I thought that, upon getting the little guy settled in at home, I would immediately rush to my sketch book, notebooks, and even to this blog to commemorate and fawn over him in a "creative" fashion. As it turns out, I have yet to touch a sketching pencil, and aside from facebook updates, this is the first I have written about him.

This is partially due to the fact that the old "Caring for an infant is a full time job," axiom is completely true. I spend at least eight hours a day just nursing. Add to that diaper changes, baths, cuddles, and wardrobe changes, and my time is pretty well spoken for.

Still, I have quiet moments like this one where I could sit down and paint a picture or write a poem. I often choose instead to just watch the baby. I find him to be completely enthralling.

Having created something so completely unlike anything I ever created before has kept me in the moment. Art and writing require a sort of mental check out; a break from reality during which one must retreat into her own head and fish out the bits that need removal, massaging, or grooming before smearing them across a page with an eye towards either entertainment or self-therapy. Now, watching my child's facial expressions while he sleeps is endlessly entertaining and snuggles from him provide unmatched therapy.

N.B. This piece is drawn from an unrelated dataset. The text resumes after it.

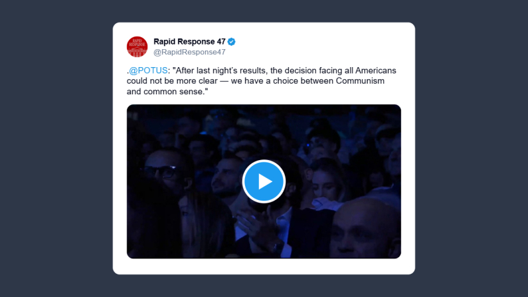Image resolution: width=528 pixels, height=297 pixels.
Task: Click the words "After last night's results"
Action: coord(222,70)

I have always known that my creative impulses, and thus the work I have done in various artistic fields, stem largely from holes or gaps I felt in myself. I will almost certainly never again produce as much poetry as I did during a stretch of time in 2003 and 2004. In six or seven months I filled five, five subject spiral notebooks to the brim with verse, much of which has been deemed "good" by various readers, and a small percentage of which has been published.

The cause for such a rush of creation during that time period was a desperate search for a teenage identity coupled with a fair amount of angst and some mind-enhancing activities. My periodic unhappiness and instability needed an outlet, and thus I bled onto a page, rather than down a sink drain as some other "arty types" choose to do.

In the spring of 2005, while I was in my second term at Tulane and certainly at my most nihilistic, I wrote over 200 pages of a single spaced, 10 pt. novel in less than two months. It was almost definitely my most emotionally tumultuous phase, and it resulted in a manic flurry of word vomit in the form of a dark and melancholy monologue that will never be finished for various reasons.

The point I am trying to make is that I have always used creation as an emotional outlet, which is not unusual. Perhaps unfortunately, that means that as I have gotten older, happier, and more stable, my desire and need to create has diminished. By the time I got pregnant, I had only a very tiny angst-hole in my soul left to fill.

Now, I am filling that hole in the simplest of ways. Rather than absorbing my energy into myself, I am bouncing it off my little one to be consumed by the ethos. I am filling my hole by staring into the tiniest, steel-blue eyes and singing "You Are My Sunshine" on repeat. By kissing little foot arches and tickling minute ribs. By waking up in the middle of the night to petite whimpers that sound remarkably like Nicki Minaj's entire catalog of work. And I can't feel any holes anymore.

I have been told by numerous individuals who make their living in various artistic fields that the arts need not be an escape from pain and unrest. That Elliot Smith and Vincent Van Gogh are the exception and not the norm. These people claim to project positive feelings into their art. They hope that their work can inspire and entertain on its own. It need not be laden with hard-wrestled traces of their demons in order to have worth.

I never really believed any of that. I thought it was a grown-up line used to mask the unchecked adolescent torment that all artists must still possess. However, I might be changing my mind. I have a tiny, tiny, perfect face peering at me out of a fish-themed bouncy chair right now, and its vaguely simian expression is making my heart swell a bit. Maybe, if I can find a way to massage this love onto canvas and paper in the place of the formerly smeared pain, I can create something beautiful.

If not, it isn't really a big deal. My most beautiful creation is right in front of me, and I am pretty sure he is hungry again.